Jim llevó su coche al mecánico porque no le funcionaba el encendido. Audrey giró la llave del encendido para arrancar el coche.

middel

Veo este trabajo como un empuje hacia una posición directiva.

vliegende start

(figurado) (figuurlijk)

losbarsting, uitbarsting

(figurado) (figuurlijk)

Ha habido un brote de acrónimos desde que la gente usa mensajes de texto y Twitter.

gestart

(PR, hipismo, frase hecha)

¡Y están en carrera!

overslaan

(motor) (ontstekingsfout)

El motor estaba haciendo ruidos y fallando.

villen, afstropen

El primer paso a seguir de la receta es despellejar el pescado.

opnieuw starten

Reinicia el auto a ver si ese sonido se va.

in tranen uitbarsten

locución verbal

Arrancó a llorar ante la noticia de la muerte de su amigo.

aanduwen

locución verbal (auto)

Por entonces los autos venían con una manivela para hacerlos arrancar.

starten

locución verbal

En invierno me cuesta trabajo hacerlo arrancar, incluso con el cebador abierto.

loskrijgen, ontfutselen

(figuurlijk)

Praisey no quería decir el secreto de Imogen pero sus colegas se lo sacaron de la boca.

uitroeien

locución verbal

El tornado arrancó de raíz la casa entera y se llevó el tejado.

aanwakkeren, aanzwengelen

locución verbal (figuurlijk)

uitkrabben

locución verbal

Cuidado con ese gato, es malísimo, te puede arrancar un ojo de un arañazo.

plukken, trekken

Jeremy se estiró y sacó al niño del estanque.

scalperen

locución verbal

Algunos amerindios les arrancaban las cabelleras a sus enemigos.

vorderen, afdwingen

Esta profesora exige una obediencia estricta de sus alumnos.

Laten we Spaans leren

Dus nu je meer weet over de betekenis van arranque in Spaans, kun je leren hoe je ze kunt gebruiken aan de hand van geselecteerde voorbeelden en hoe je lees ze.
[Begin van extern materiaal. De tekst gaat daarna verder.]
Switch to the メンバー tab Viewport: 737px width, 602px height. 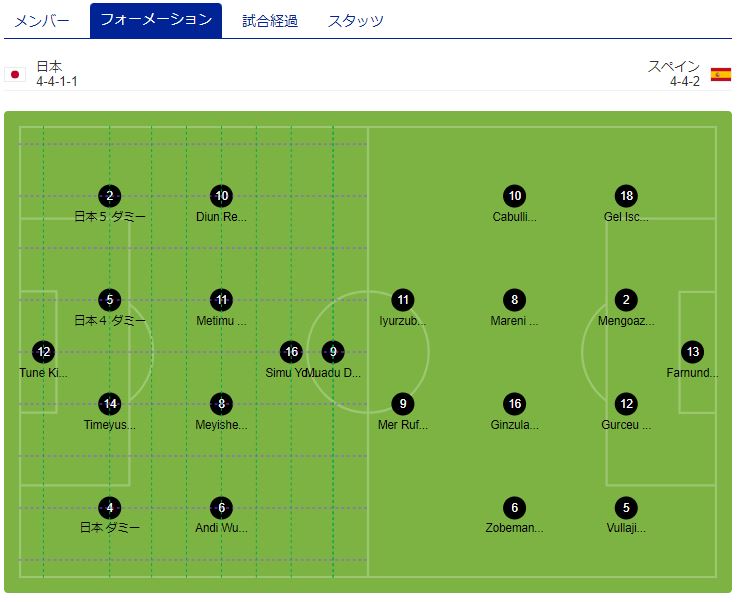click(42, 21)
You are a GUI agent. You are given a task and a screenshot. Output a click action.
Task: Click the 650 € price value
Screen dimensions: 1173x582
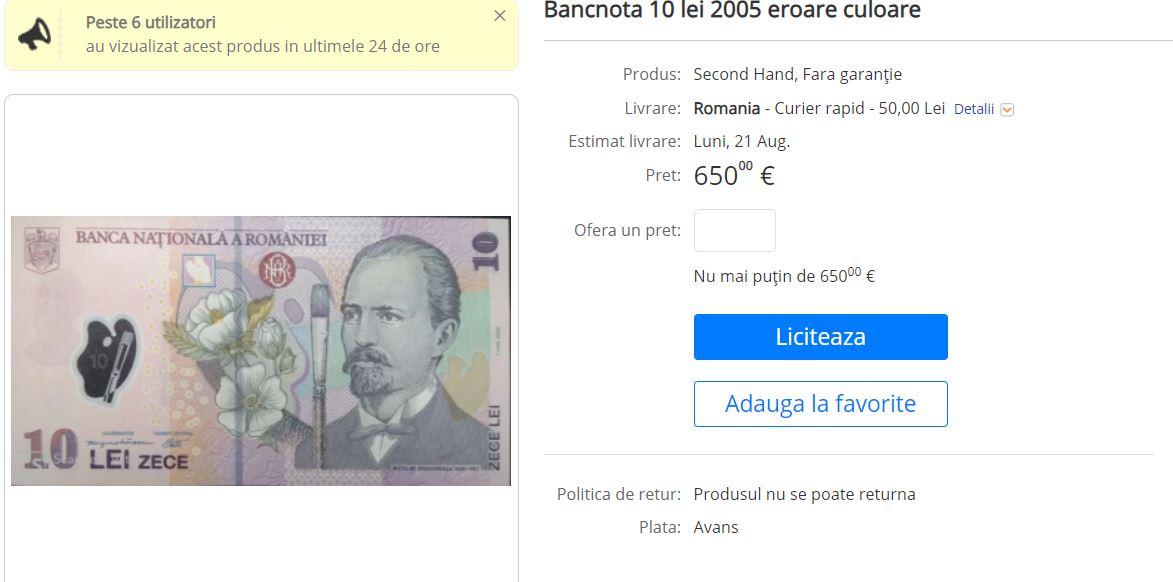[x=734, y=175]
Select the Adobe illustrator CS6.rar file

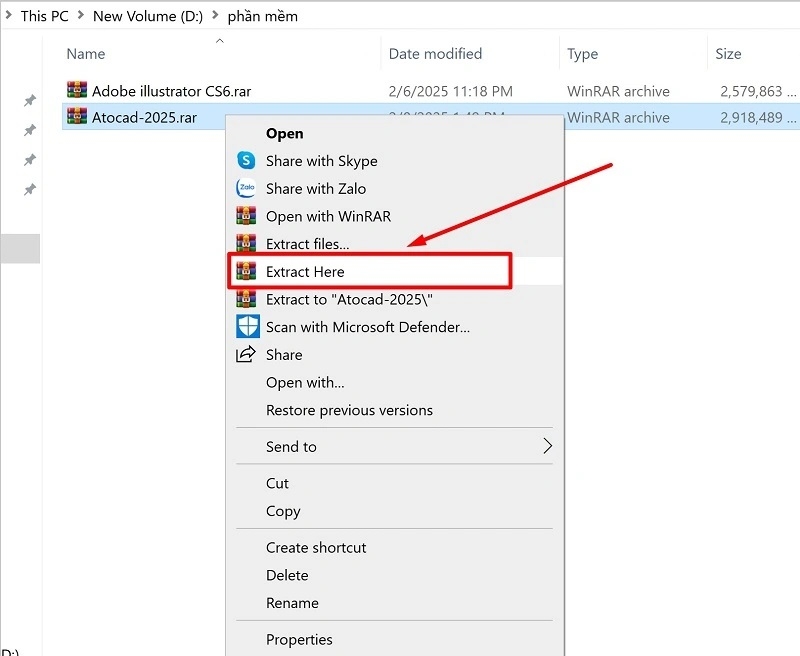point(171,91)
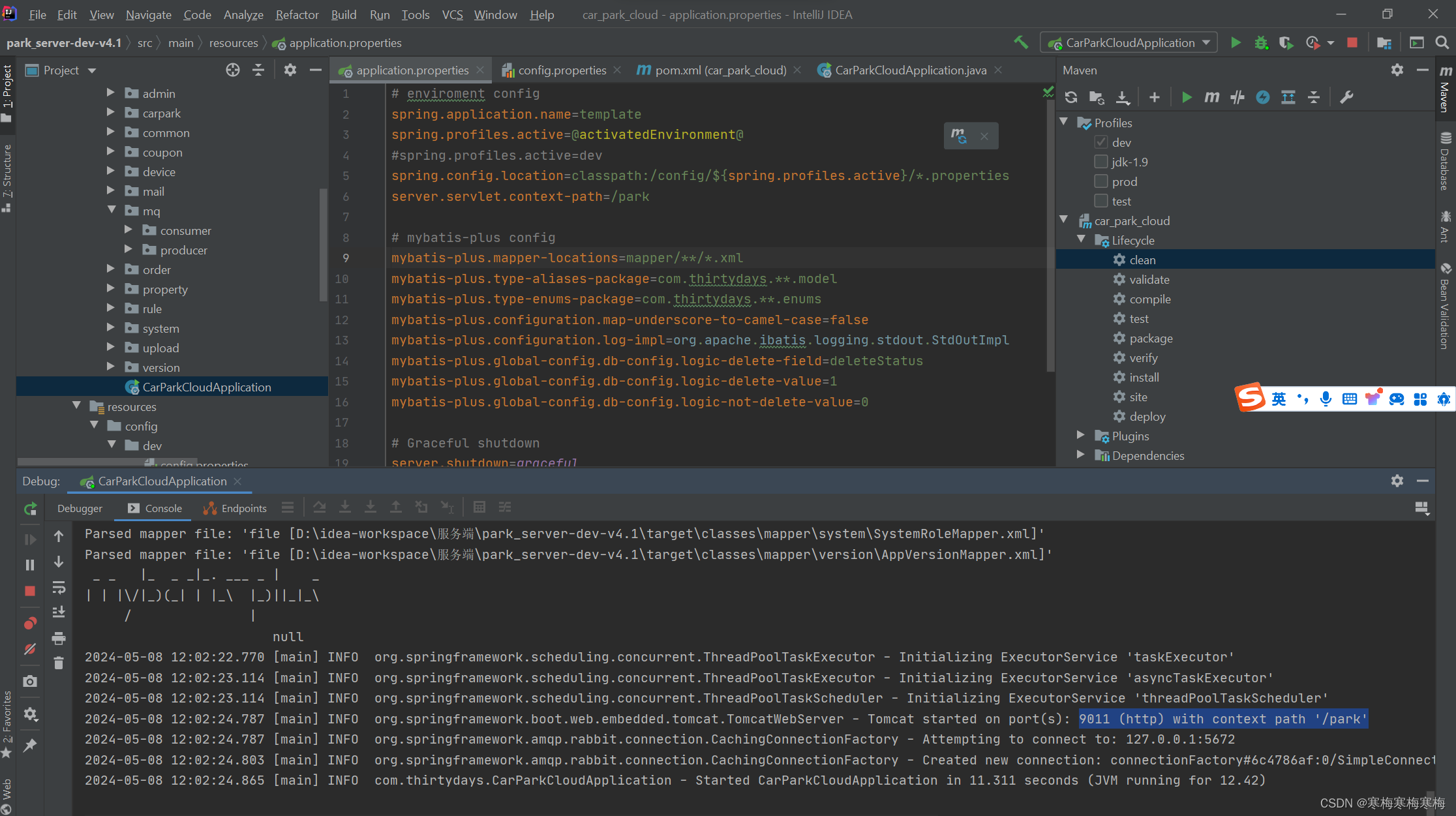
Task: Open the Refactor menu
Action: [297, 14]
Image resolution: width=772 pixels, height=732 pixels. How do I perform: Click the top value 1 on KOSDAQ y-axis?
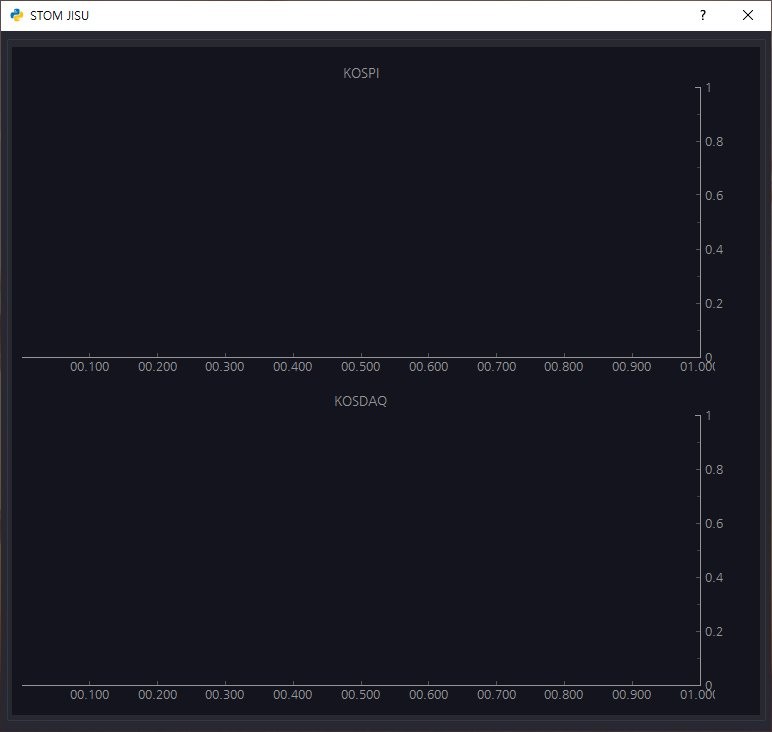click(x=708, y=416)
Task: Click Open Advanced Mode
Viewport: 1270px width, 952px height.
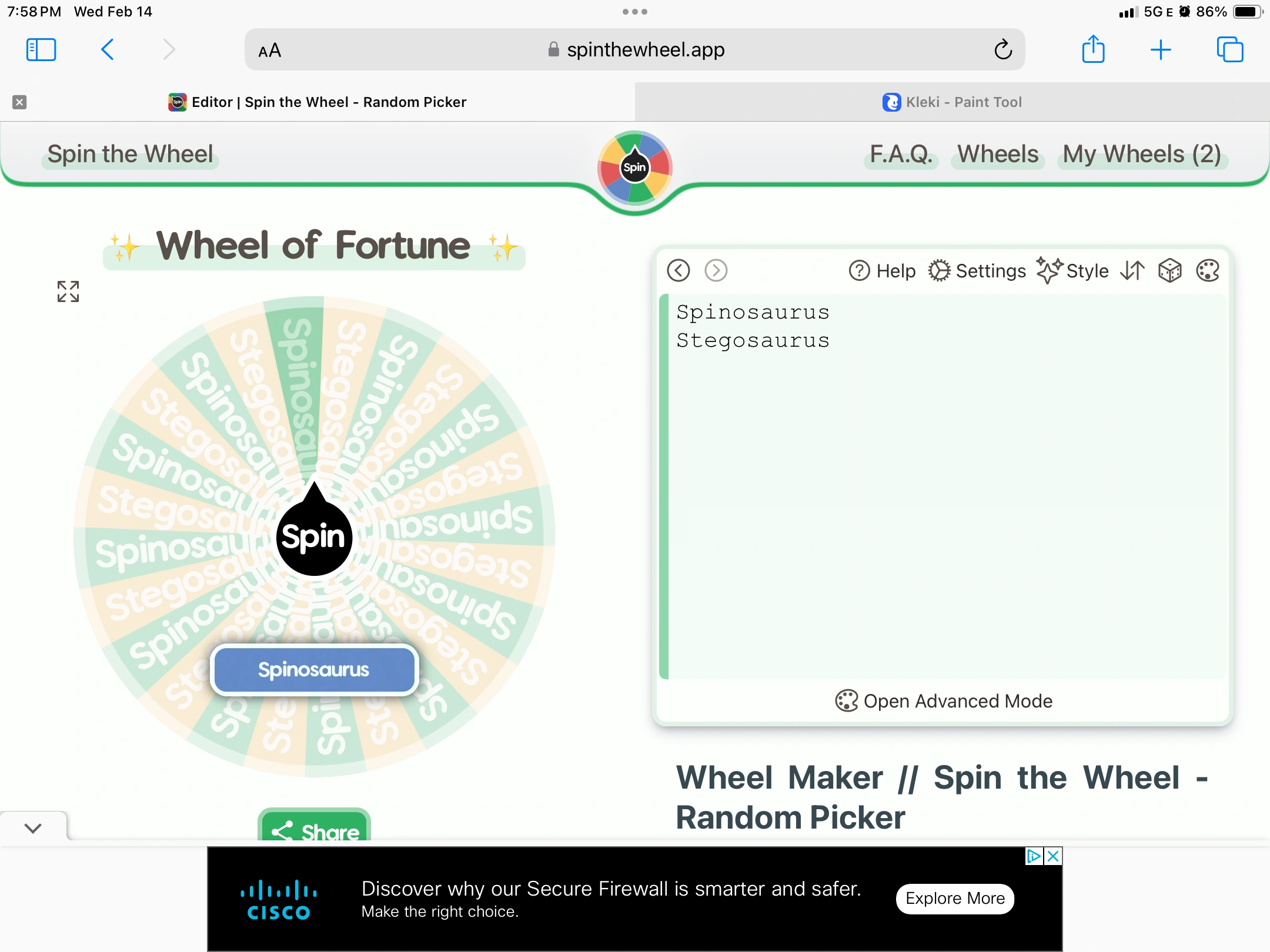Action: pos(944,701)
En vergeet niet om de verwante woorden die we voorstellen te leren. Onze website wordt voortdurend bijgewerkt met nieuwe woorden en nieuwe voorbeelden, zodat u de betekenissen van andere woorden die u niet kent, kunt opzoeken in Spaans.

Ken je iets van Spaans

Spaans (español), ook bekend als Castilla, is een taal van de Iberisch-Romaanse groep van de Romaanse talen, en de 4e meest voorkomende taal ter wereld volgens sommige bronnen, terwijl andere het als een 2e of 3e vermelden meest voorkomende taal. Het is de moedertaal van ongeveer 352 miljoen mensen en wordt gesproken door 417 miljoen mensen wanneer de sprekers als taal worden toegevoegd. sub (geschat in 1999). Spaans en Portugees hebben zeer vergelijkbare grammatica en woordenschat; Het aantal vergelijkbare woordenschat van deze twee talen is tot 89%. Spaans is de primaire taal van 20 landen over de hele wereld. Geschat wordt dat het totale aantal sprekers van het Spaans tussen de 470 en 500 miljoen ligt, waarmee het de op één na meest gesproken taal ter wereld is, gemeten naar het aantal moedertaalsprekers.